I was thinking of it more from the perspective that the OP shared. That the other Libyan instructors are con men because they don't pay a certification agency. Just like in the US, I bet Libya has no such requirement in order to teach scuba. Nor should it in my opinion. If these guys have some shady arrangement where they are issuing agency cards that they aren't really affiliated with then that's a civil matter between the student, instructor, and agency. That's in the realm of con/fraud, but not the instruction its-self. Regardless of the quality of that instruction.
I wouldn't be the least bit surprised if the instruction sucked. There are plenty of totally legit dues paying instructors in the USA who suck if SB posts are to be believed. On the other hand, if scubaboard posts are to be believed, there are many self taught divers in the world who have lived to old age. None of those guys sound like savants to me when they post.
I'm not saying instruction is useless, just that is is not required. I'm glad I got the instruction I have received. I would do it again, and will undoubtedly pay for more instruction over the years.
I tried scuba (using unserviced gear that was like 30 years old) before I even met my first instructor. A friend loaned me the gear so I could fix a problem in my pool. Other than "don't hold your breath while ascending" and "don't drown/run out of air" there wasn't much to it. I think he also told me to ascend slower than my smallest bubble or something like that.
How is it different from a person claiming to be a physician and practicing medicine without proper education and license or practicing law or accounting or any other profession??

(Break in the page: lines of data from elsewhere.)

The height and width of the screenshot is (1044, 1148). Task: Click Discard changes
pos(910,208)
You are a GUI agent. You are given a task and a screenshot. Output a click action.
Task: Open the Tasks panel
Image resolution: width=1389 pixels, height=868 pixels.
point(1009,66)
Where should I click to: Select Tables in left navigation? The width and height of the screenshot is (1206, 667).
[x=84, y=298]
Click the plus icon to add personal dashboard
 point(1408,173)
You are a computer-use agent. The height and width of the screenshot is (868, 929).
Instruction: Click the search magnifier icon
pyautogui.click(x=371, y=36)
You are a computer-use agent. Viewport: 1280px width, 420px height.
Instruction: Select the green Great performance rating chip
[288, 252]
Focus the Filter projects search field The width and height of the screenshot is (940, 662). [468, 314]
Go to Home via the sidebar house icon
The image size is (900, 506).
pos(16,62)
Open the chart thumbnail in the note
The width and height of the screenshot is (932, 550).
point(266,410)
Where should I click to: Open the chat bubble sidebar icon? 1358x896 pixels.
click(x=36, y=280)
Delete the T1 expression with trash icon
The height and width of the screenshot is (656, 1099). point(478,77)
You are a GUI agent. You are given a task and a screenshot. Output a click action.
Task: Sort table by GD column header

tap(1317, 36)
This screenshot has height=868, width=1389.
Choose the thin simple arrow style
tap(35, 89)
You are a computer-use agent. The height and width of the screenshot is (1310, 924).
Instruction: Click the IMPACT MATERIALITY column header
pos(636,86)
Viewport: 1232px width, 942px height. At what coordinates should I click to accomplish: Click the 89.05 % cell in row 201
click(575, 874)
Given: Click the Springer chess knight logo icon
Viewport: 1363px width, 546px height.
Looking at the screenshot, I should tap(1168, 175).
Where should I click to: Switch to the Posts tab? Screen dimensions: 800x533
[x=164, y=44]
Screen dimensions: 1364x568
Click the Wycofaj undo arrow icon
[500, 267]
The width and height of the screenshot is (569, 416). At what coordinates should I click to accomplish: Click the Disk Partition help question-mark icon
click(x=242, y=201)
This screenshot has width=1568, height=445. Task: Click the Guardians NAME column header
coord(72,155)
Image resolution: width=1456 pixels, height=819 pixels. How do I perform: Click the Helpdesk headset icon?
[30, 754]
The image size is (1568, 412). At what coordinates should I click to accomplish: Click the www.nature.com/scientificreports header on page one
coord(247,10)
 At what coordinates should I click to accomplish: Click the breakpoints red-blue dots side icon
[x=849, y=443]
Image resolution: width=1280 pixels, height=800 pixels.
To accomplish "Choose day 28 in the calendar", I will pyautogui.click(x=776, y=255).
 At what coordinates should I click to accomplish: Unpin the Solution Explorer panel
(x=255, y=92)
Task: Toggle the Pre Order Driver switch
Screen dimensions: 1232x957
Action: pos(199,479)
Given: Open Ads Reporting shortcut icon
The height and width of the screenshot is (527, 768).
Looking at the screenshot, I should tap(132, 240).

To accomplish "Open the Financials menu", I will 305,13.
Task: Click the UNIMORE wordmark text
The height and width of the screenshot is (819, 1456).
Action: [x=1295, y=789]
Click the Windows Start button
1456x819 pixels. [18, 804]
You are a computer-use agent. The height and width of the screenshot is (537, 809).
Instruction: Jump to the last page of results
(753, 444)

They are claiming to be instructors but they are not instructor by any agency nor have they received any training at all to qualify them to be instructors. Even teachers in all types of schools have to go through proper training and licensing to qualify as teachers including teaching cooking and sawing classes. The unsuspecting public has no idea about what it takes to become an instructor nor does it know what it takes to be a diver. Libya has one of the highest diver injury rates in the world, we have people doing multiple dives to 50 meters in a single day only to come up severely injured and die. In many parts of the world scuba instructors have to register with a responsible agency and provide authenticated copies of their credentials before they can teach just like medical personnel, accountants, teachers, et al. practice the profession they are qualified to practice. There are "instructors" here that teach their students to press their BC power inflator button to rise to the surface in any "difficult" situation underwater as an example. There are others who have no clue about decompression theory and proper dive table use (none of them do actually).
There are bad genuinely certified instructors all over the world just like there are bad medical doctors, bad lawyer, bad engineers, bad accountants but this doesn't take away from the requirement for proper and relevant credentials in all of these professions. It is one thing to be an untrained or unlicensed auto-mechanic or home painters but it is vastly different when it comes to free and scuba diver training.